Google queries let you use OR freely between terms.  It's basically a way for you to control your own synonyms.  A search like [ "mountain lion" OR cougar habitat ]  will look for [ "mountain lion" habitat ] OR [ cougar habitat ]  and then rank order the results.  Synonyms like "puma" or "painter" will be pushed farther down in your results list.  In effect, your query is pulling up those synonyms to a higher place in the results.  You'll still get terms like "puma" in the results, but they're farther down on the list.  

So, OR basically tells Google that these terms are synonyms.  Note also that parentheses are dropped from the query.  What this means is that you group your OR terms together (e.g, [lungs OR pleural OR respiration systems] without using complicated sets of parens.  Terms that are in an OR list (e.g, [a OR  b OR c   w OR x OR y OR z] ) are all synonyms for terms within that list.  Thus, a b c are all synonyms, while w x y z are all considered as synonyms for each other.  

Realistically, I use ORs when I have particular synonyms in mind that I want Google to use.  For example: [ "high pile" OR fleece OR polarfleece jacket ] asks for 3 different synonyms for the same concept... the ones I want Google to use.  

What if I don't use OR?  

Then you're implicitly ANDing the search terms together.  Except it's not really an AND.   

So then, what is AND?  

For Google, AND is basically a no-op.  That is, it's just another word that you can search for--it doesn't affect the way the query is handled at all.  You can see this for yourself.  Compare the differences in the results of these queries in the image below: 

                    #1 [ screening injury ]   #2 [ screening and injury ]    #3 [ screening AND injury ] 

You can see that #1 (with no AND or and) is searching for documents that have both the terms in it.
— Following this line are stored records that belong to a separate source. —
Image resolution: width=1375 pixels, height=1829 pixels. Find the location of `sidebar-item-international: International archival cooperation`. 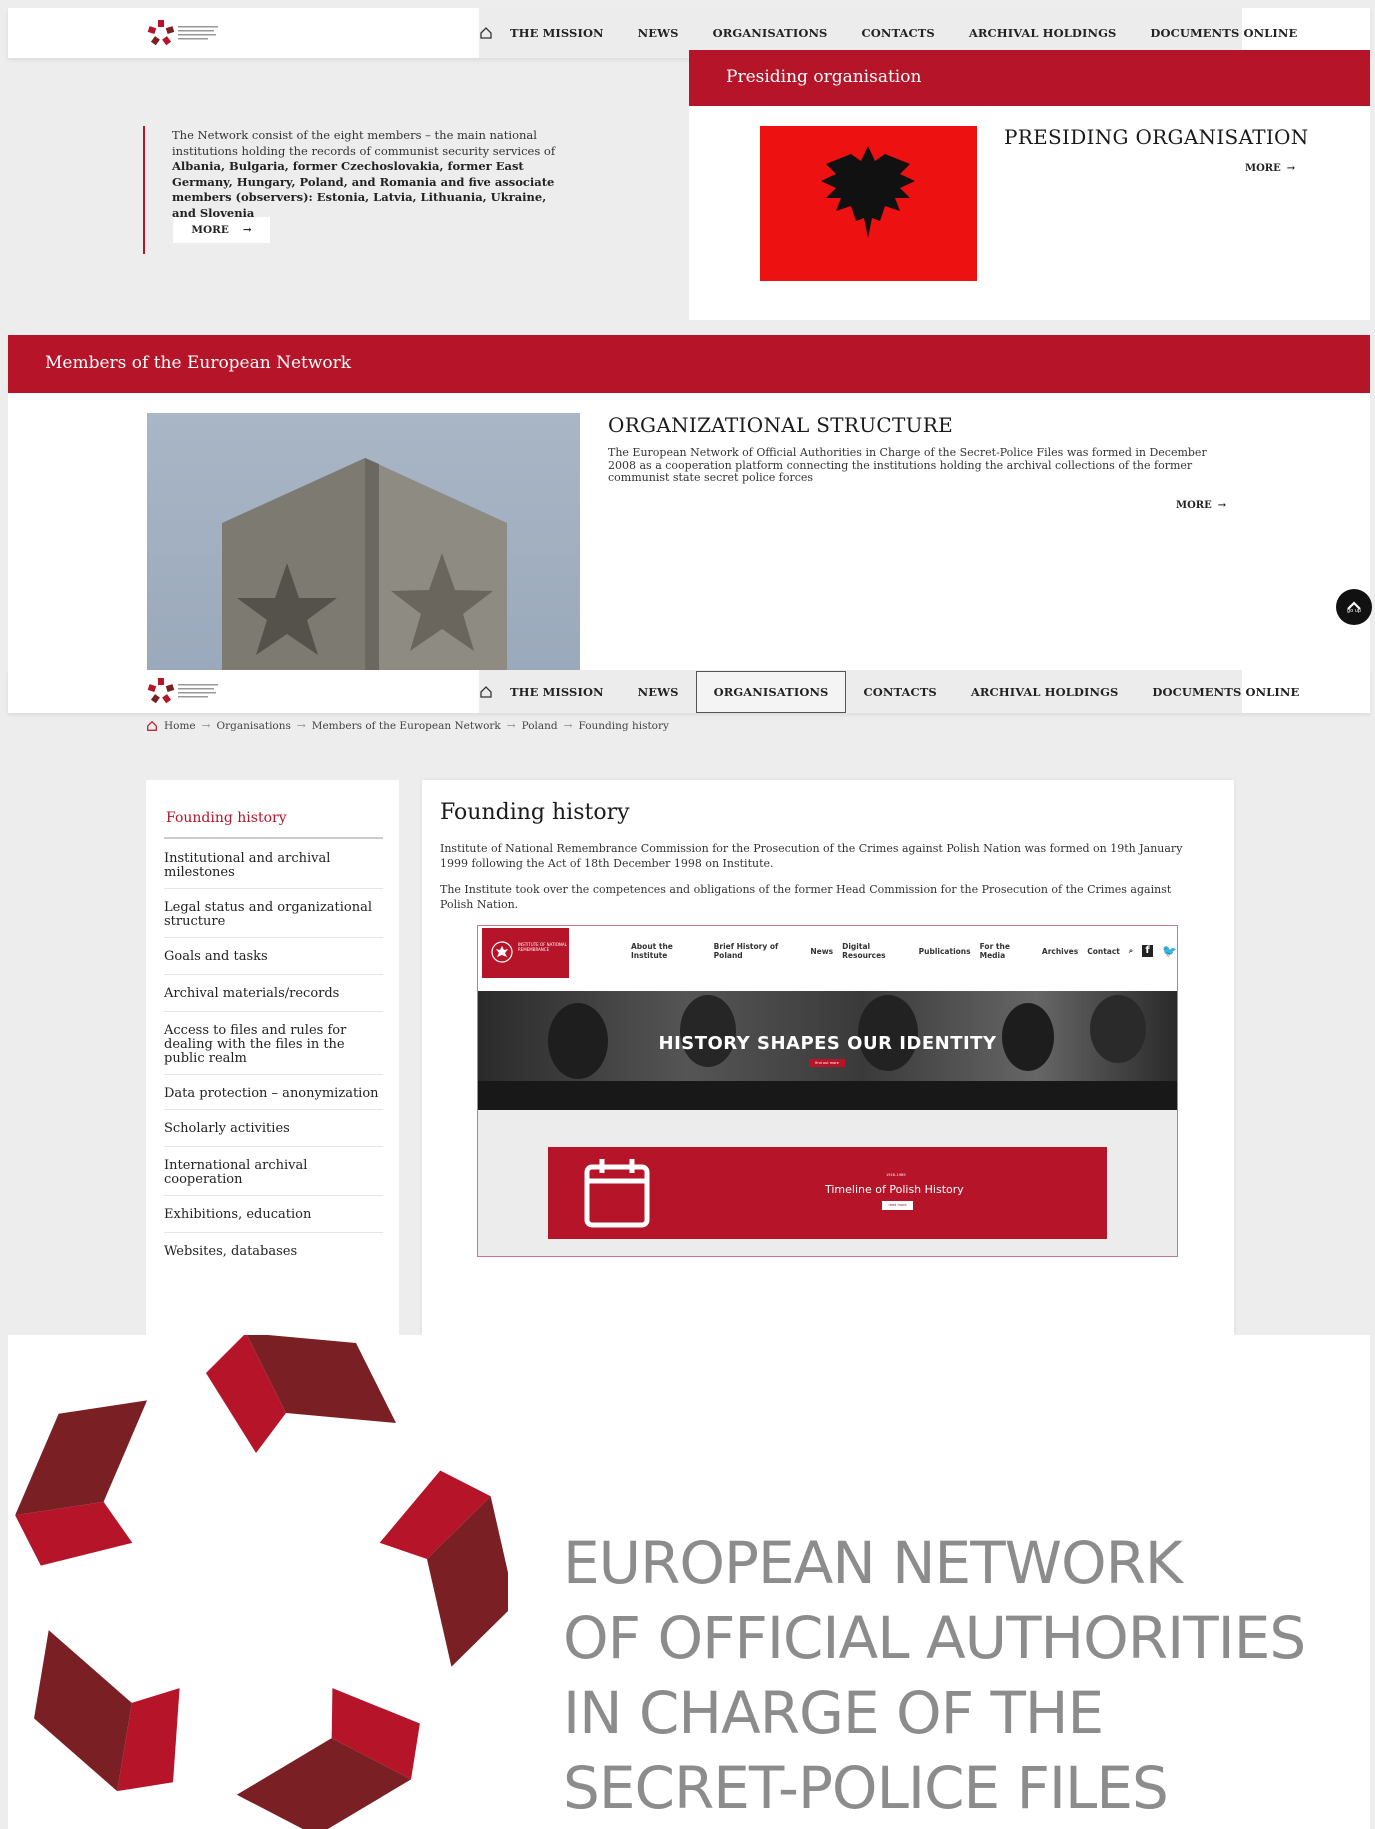

sidebar-item-international: International archival cooperation is located at coordinates (274, 1172).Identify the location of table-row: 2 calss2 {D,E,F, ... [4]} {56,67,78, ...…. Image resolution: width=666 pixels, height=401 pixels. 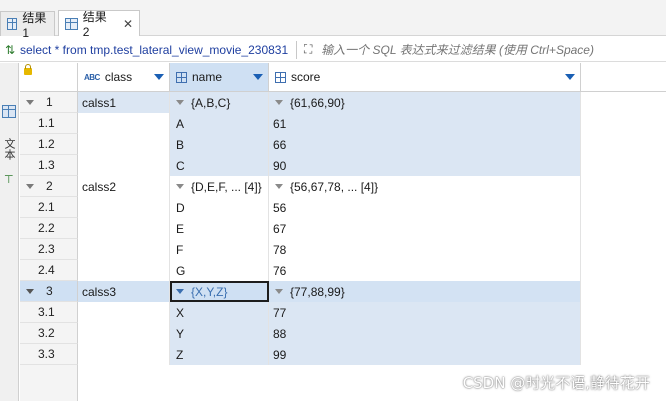
(343, 186).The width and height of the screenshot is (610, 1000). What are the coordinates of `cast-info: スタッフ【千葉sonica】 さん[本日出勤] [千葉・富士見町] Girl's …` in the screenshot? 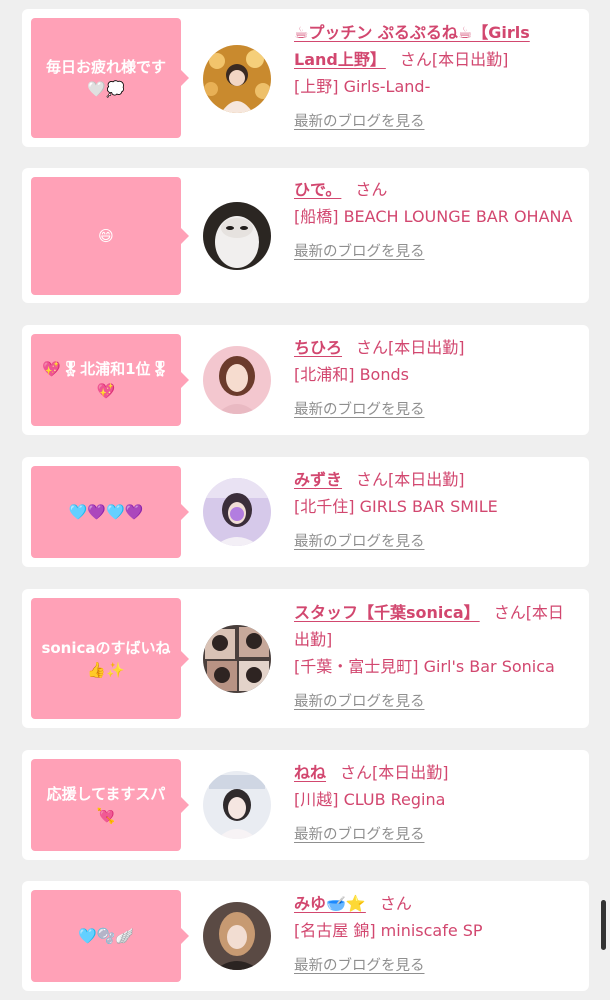 It's located at (436, 658).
That's an implicit AND.  If it were a Boolean AND, then both terms would HAVE to be in the document.  Thing is, for other searches (say, [ xeric redemption plangent VXII ] ), then you'll get pages that may not have all of the search terms on that page, but might have synonyms or other variants of the terms.  If you want "Verbatim Search," you can get that (see my post on Verbatim)
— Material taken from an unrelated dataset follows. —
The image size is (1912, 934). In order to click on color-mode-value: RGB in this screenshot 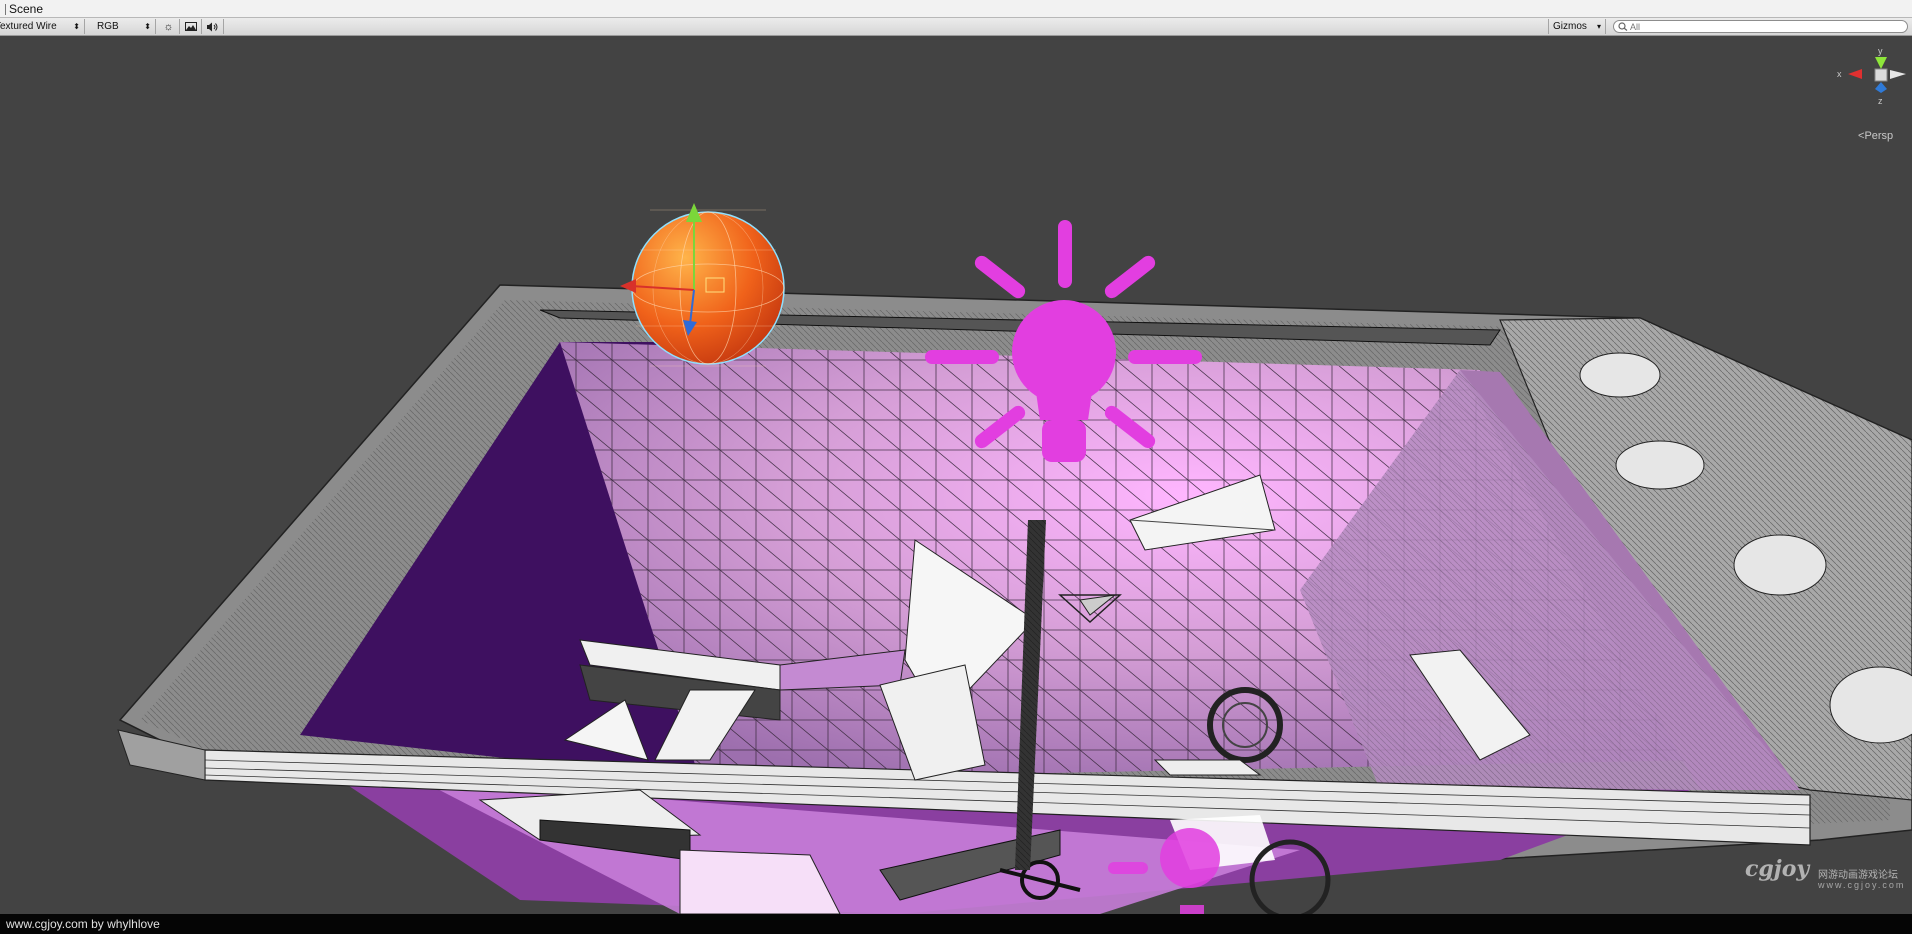, I will do `click(108, 26)`.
And if you compare results #2 and #3 above, you'll see that the term 'and' is just another search term in the query.  That's why it's bolded in the 3rd result of panels #2 and #3.  

Make sense?   

To summarize:  OR gives you specific control over the synonyms that are being searched for; everything else is implicitly ANDed together.  Google will try its best to find documents that have all of the search terms in your query, but it will try synonyms and spell-corrections in an effort to do what you really meant (but only after everything else has failed).  

I don't know about you, but this "trying other queries after everything else has failed" approach has saved me on multiple occasions.  Google's synonymization is pretty extensive; it's part of what makes the search results so robust.  

Search on! 

1 comment:

  1. As you note, the most important thing is that terms implicitly ANDed together don't require that both of the terms show up in the search, but rather simply weight the search based on both of the terms. AFAIK, there isn't a way of searching that actually _requires_ multiple terms. That said, it's somewhat rare to want such a search (the last time I recall wanting it was on some prior art patent research, where conjunction of concepts was important), whereas the "give me the best from off of these two terms" search I want probably three times a day.